2023-04-26 10:00:19
Brods or spheres, spirals or commas, bacterial cells can adopt a wide variety of shapes. The typical morphology of each species is imposed by a rigid structure, made up of polymers assembled around the cells: the cell wall. In addition to its reinforcement role, the composite wall exerts a counter-pressure on the cellular contents, otherwise the bacteria would swell like balloons until they burst, due to their internal pressure. With each division, significant rearrangements of the wall guide the partition through the middle of a mother cell into two identical daughter cells.
By virtue of its position as an interface between the cell and the outside, the wall certainly constitutes a protective structure, but also a privileged target of antibacterial attacks, both by certain antibiotics such as penicillin and by bacteria viruses, called “phages”. “. The latter, following having infected a bacterium and having multiplied there, produce molecules which break the wall; the explosion of their host under the effect of osmotic pressure (due to a difference in concentration between the inside and the outside) then leads to their release.

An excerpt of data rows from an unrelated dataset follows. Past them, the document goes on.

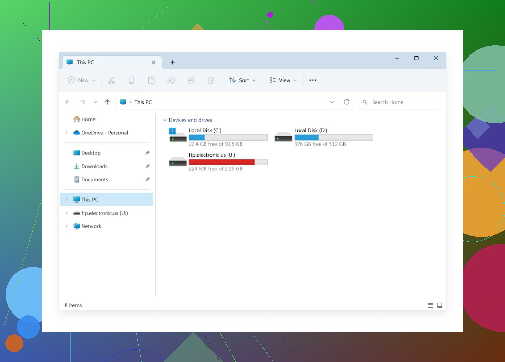Unpin Desktop from quick access
Screen dimensions: 505x362
(x=147, y=153)

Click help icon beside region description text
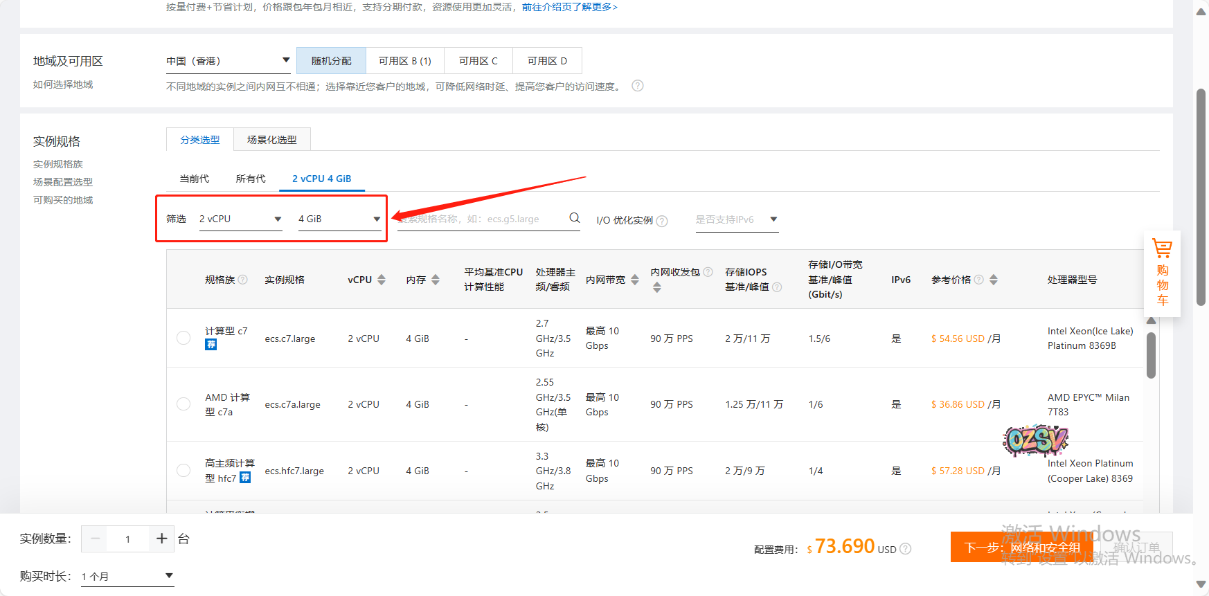(638, 86)
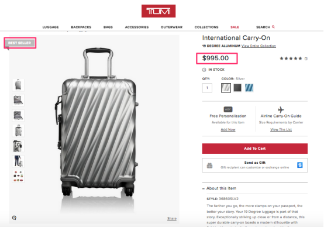Open the Sale menu item

click(235, 27)
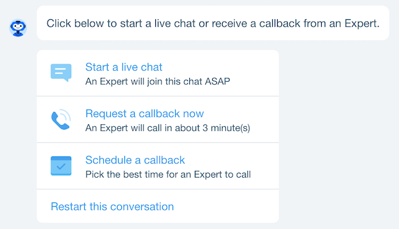Click the bot message about live chat or callback
The width and height of the screenshot is (399, 229).
[x=213, y=23]
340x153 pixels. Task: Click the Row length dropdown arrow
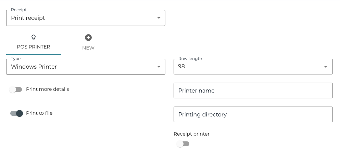point(326,67)
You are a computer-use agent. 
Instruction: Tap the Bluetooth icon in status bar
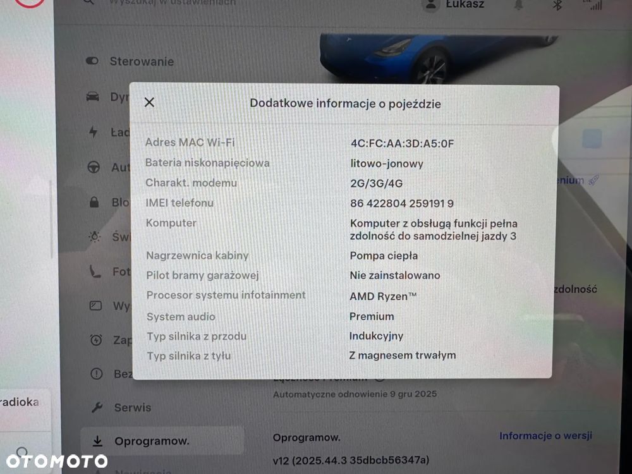point(557,5)
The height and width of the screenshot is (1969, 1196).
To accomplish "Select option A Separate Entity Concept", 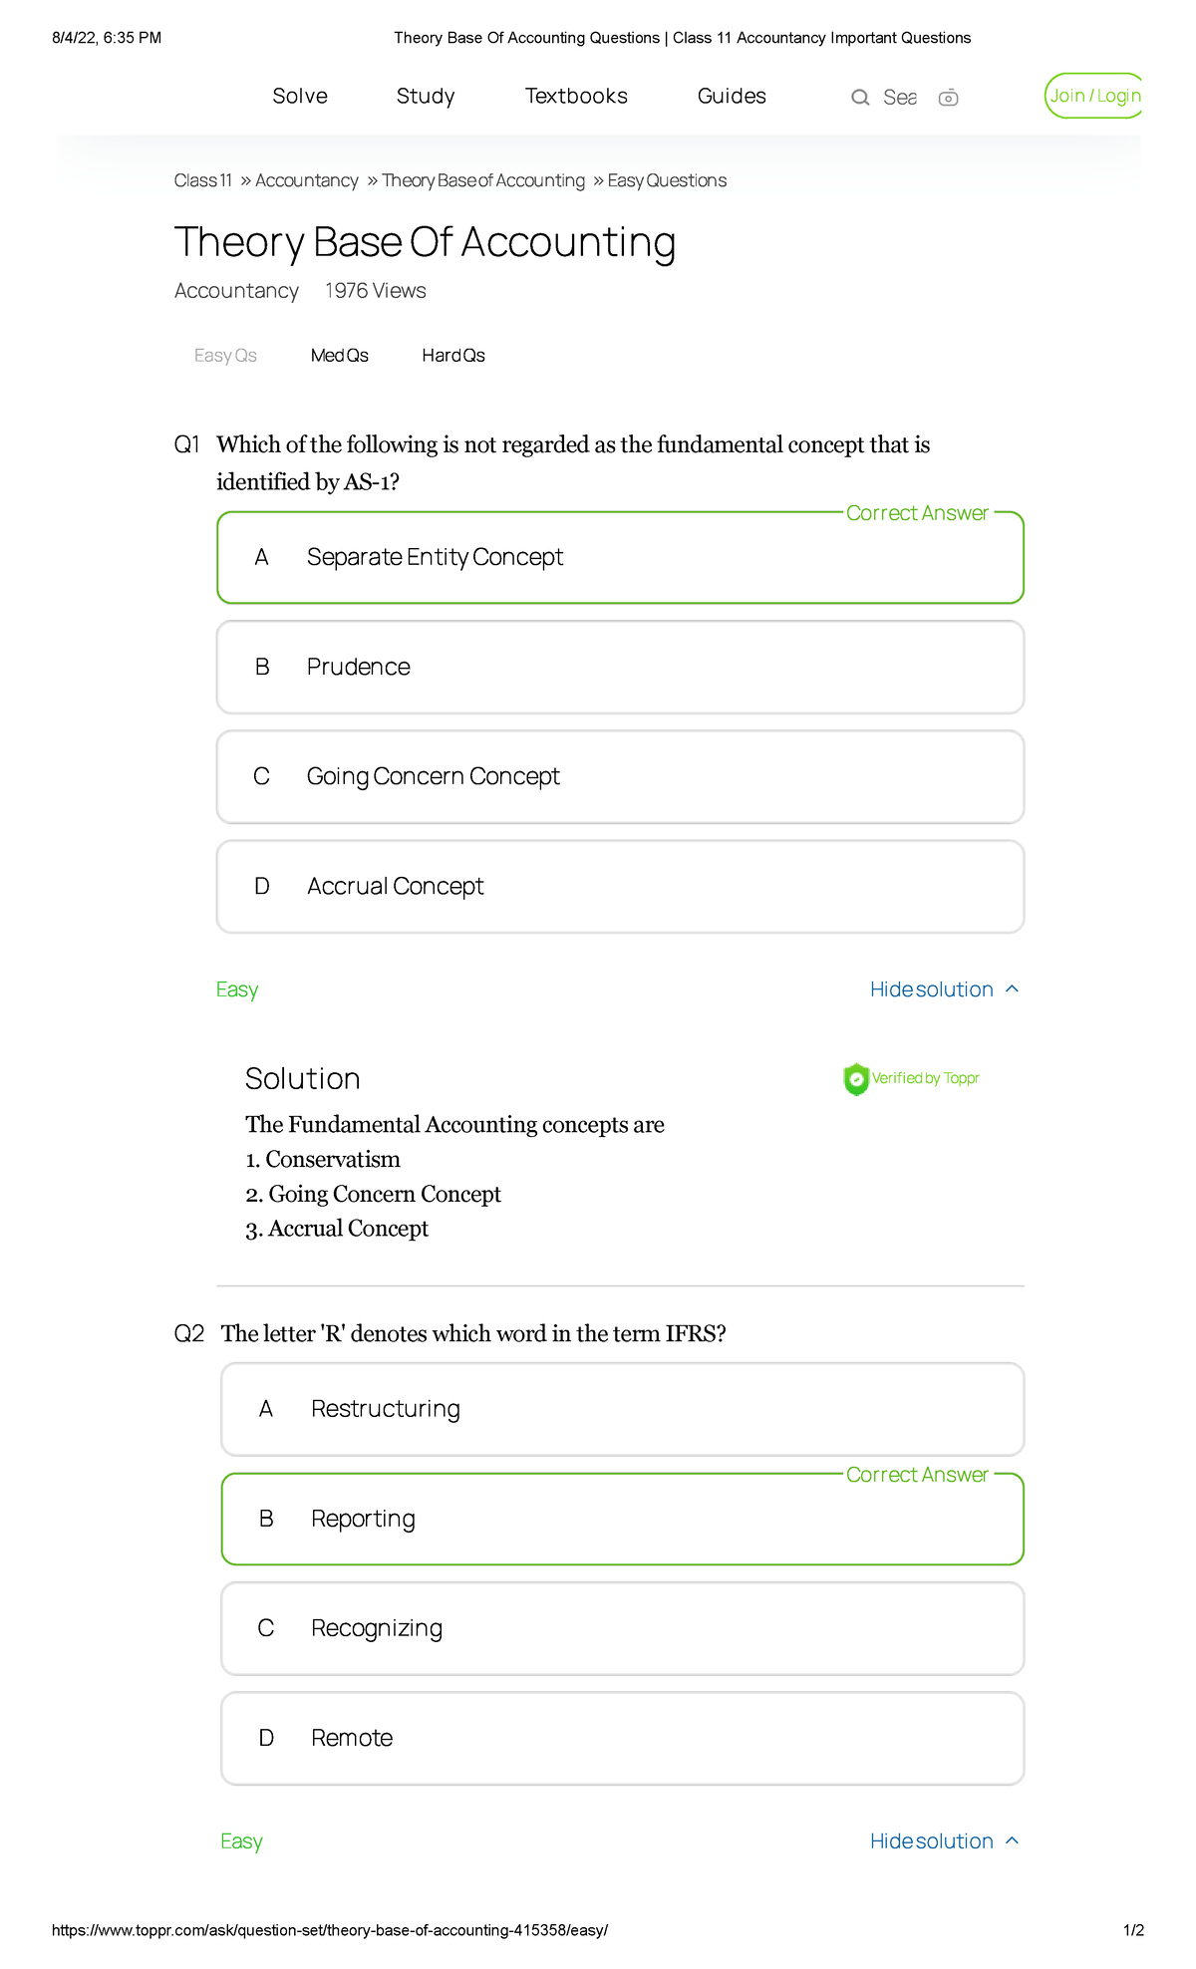I will (620, 558).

In 1935, microbiologist Emmy Klieneberger-Nobel discovered that certain bacteria can, under protective osmotic conditions, live in a form without a wall, which she named “L-form”. In this form, spherical in the absence of architectural constraints, the bacteria multiply much more slowly and must free themselves from the well-regulated mechanisms which usually ensure cell division. The new bacteria then bud on the surface, or assemble inside the older ones, like those soap bubbles that skilful blowers manage to inflate inside a first bubble. One of the advantages of this L-form, despite its fragility and slow growth, is that it is insensitive to antibiotics which target the cell wall.
A barrier to phage therapy
In review Nature Microbiology Of March, researchers from the Swiss Federal Institute of Technology in Zurich (Switzerland) have studied the transition to the L form during a phage attack. By observing under the microscope bacteria of the species Listeria monocytogenes in the presence of phages, they observed the appearance of L forms of the bacterium, characterized by their typical morphology and mode of growth. During this process, it is not the infected bacteria themselves that are converted into L-forms, but part of their bath neighbors, which thus become resistant to infection. Only to survive the attack, these bacteria continue to multiply, while the others die. If they are replaced in an environment devoid of phages, they then resume their normal mode of growth.